一个本地的安全供应链 - 包括所有合作伙伴
当然,对于任何一家制药公司来说,网络安全供应链中的第一个环节就是他们自己的基础设施和核心生产基地。在内部,公司必须采取基于风险的网络安全方法,遵循全球最佳实践,确定优先级,并根据纵深防御战略应用技术、政策和程序。
通过风险评估,制药公司还将建立所有合同流程所需的安全级别。
下一个障碍是确定所考虑的 CMO 是否共享制药公司的网络安全状态级别,并应用相同的严格程度。同样,网络安全风险评估是评估 CMO 安全状态级别并实现这一目标的最佳方法。
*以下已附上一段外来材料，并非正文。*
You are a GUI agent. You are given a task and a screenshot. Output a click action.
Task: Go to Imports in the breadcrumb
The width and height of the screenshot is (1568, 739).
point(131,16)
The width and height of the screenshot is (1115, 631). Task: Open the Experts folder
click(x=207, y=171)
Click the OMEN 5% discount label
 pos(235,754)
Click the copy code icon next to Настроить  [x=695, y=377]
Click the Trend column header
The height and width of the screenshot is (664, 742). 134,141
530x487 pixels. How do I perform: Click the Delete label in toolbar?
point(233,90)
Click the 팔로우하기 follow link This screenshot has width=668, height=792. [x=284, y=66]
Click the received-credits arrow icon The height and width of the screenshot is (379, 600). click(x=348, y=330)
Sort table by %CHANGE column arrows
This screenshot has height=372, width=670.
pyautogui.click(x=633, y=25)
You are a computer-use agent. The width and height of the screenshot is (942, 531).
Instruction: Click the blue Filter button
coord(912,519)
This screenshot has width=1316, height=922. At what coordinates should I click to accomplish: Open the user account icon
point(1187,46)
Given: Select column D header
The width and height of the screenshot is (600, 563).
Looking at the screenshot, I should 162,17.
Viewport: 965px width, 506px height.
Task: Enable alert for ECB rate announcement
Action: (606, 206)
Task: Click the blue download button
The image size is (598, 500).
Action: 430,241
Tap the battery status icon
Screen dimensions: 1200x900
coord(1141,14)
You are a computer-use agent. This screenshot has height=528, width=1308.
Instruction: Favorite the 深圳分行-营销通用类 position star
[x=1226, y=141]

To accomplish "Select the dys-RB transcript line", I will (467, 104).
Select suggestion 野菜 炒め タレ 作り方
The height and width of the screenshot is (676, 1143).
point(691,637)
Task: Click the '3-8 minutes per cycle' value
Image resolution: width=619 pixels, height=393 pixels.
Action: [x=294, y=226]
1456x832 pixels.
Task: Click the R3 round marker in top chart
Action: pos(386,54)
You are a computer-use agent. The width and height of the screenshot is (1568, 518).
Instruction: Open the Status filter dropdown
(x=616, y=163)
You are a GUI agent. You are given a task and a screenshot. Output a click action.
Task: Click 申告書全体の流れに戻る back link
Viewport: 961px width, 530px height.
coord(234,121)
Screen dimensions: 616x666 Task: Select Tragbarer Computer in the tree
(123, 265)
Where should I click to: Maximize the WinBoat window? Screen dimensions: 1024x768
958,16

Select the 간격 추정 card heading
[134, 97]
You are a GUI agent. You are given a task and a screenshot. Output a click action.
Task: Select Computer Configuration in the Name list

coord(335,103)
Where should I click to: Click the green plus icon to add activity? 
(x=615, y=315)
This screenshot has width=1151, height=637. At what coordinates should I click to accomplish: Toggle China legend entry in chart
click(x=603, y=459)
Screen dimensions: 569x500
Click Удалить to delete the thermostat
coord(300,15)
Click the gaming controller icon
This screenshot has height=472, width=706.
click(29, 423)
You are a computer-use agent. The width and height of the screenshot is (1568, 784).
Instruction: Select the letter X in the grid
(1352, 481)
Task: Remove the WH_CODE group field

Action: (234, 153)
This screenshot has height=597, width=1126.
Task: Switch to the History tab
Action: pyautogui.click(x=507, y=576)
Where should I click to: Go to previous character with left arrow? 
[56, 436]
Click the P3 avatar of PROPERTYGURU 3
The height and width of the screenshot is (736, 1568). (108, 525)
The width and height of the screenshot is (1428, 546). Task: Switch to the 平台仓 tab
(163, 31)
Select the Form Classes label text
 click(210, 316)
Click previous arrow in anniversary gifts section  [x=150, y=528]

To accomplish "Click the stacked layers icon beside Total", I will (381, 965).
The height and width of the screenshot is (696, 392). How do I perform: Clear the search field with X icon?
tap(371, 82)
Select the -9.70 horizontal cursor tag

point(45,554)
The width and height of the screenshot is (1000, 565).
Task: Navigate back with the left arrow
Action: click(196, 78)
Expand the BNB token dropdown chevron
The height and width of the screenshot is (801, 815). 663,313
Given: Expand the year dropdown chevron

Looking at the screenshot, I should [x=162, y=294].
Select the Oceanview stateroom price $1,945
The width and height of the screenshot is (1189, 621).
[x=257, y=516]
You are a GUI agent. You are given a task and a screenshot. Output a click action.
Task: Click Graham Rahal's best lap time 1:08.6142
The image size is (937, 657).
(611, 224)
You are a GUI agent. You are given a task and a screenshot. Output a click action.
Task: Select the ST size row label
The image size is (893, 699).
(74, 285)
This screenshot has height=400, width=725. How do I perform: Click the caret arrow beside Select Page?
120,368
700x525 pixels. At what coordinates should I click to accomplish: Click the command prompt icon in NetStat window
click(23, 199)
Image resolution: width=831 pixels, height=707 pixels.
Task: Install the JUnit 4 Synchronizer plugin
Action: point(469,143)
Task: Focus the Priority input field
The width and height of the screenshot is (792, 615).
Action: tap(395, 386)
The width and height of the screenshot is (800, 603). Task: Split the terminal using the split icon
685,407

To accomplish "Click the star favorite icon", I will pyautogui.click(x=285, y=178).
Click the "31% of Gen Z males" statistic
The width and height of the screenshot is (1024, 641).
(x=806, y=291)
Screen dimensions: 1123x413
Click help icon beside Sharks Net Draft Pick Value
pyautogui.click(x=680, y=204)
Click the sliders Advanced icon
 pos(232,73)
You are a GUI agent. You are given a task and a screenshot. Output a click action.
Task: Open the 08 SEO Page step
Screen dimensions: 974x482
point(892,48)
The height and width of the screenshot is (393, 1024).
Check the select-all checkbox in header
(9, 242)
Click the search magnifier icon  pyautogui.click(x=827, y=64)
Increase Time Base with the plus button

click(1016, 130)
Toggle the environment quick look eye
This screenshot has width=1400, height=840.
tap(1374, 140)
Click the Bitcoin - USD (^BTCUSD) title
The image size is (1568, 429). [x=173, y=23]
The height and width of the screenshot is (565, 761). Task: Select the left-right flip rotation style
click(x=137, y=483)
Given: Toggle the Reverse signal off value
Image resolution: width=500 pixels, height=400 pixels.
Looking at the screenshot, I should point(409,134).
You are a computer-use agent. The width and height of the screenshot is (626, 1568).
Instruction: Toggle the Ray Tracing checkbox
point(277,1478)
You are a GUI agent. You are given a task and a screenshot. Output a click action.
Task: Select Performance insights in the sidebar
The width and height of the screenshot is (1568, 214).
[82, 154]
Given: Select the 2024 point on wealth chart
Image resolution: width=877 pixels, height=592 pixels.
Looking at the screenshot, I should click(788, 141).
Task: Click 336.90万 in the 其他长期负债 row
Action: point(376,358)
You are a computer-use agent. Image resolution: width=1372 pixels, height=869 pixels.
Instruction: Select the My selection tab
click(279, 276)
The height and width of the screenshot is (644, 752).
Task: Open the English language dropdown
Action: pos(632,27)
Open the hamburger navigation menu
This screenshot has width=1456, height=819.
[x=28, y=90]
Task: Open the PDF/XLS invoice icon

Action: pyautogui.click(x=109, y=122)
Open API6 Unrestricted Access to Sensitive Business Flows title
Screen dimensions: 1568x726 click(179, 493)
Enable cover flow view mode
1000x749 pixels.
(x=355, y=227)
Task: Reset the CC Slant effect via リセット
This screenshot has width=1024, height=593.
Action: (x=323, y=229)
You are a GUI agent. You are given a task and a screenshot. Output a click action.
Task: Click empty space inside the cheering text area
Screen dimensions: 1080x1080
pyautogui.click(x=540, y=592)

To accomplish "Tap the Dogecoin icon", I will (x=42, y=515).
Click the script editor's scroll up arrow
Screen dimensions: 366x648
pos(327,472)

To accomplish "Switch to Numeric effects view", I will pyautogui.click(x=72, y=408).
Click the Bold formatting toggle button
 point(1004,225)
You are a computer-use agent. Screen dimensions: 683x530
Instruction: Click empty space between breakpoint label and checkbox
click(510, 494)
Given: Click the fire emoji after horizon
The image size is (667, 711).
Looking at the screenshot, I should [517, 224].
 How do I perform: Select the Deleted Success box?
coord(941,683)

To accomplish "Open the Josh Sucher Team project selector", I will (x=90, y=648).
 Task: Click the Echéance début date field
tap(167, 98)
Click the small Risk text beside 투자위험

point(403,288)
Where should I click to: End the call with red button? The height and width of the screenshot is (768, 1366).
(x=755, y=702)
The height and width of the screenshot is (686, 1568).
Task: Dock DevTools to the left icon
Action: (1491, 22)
理想情况下,在正式达成任何协议之前,应在合同制造商的现场进行评估。
除了确定 CMO 的整体安全状态级别外,评估还将确定可能使制药企业资产面临风险的缺口。下一步,制药公司将确定哪些解决方案可以降低风险,并将 CMO 的系统与自己的系统充分隔离,同时仍然保持对关键流程或信息的可视性。适当的解决方案包括网络分段、专用防火墙、安全远程访问、安全区域和其他技术。
保持遵守安全标准
最终,制药公司和合同制造商必须就要遵守的安全标准达成一致。但正如我们所知,认可标准和保持对标准的遵守可能是两件截然不同的事情。
因此,必须将基于风险的供应链网络安全方法扩展到 CMO 系统设计、部署和监控,以及制造资产和信息基础设施的所有权。制药公司在所有权方面有三种风险程度不同的选择:
- CMO 拥有制造资产和信息基础设施。这种方法要求最低的资本支出。但它也依赖 CMO 在有限的监督下运用专业知识保持合适的安全状态级别。
- CMO 拥有制造资产,而制药公司保留信息基础设施的所有权。该方案利用现有的生产资产将资本支出降至最低。然而,制药公司保留基础设施的所有权和管理权,而基础设施通常通过分段网络上的工业数据中心进行部署。
- 制药公司保留生产资产和信息基础设施的所有权。在这种情况下,制药公司会承担更高的资本成本,但安全保障水平更高。CMO 只提供生产基地和人员来运行设备。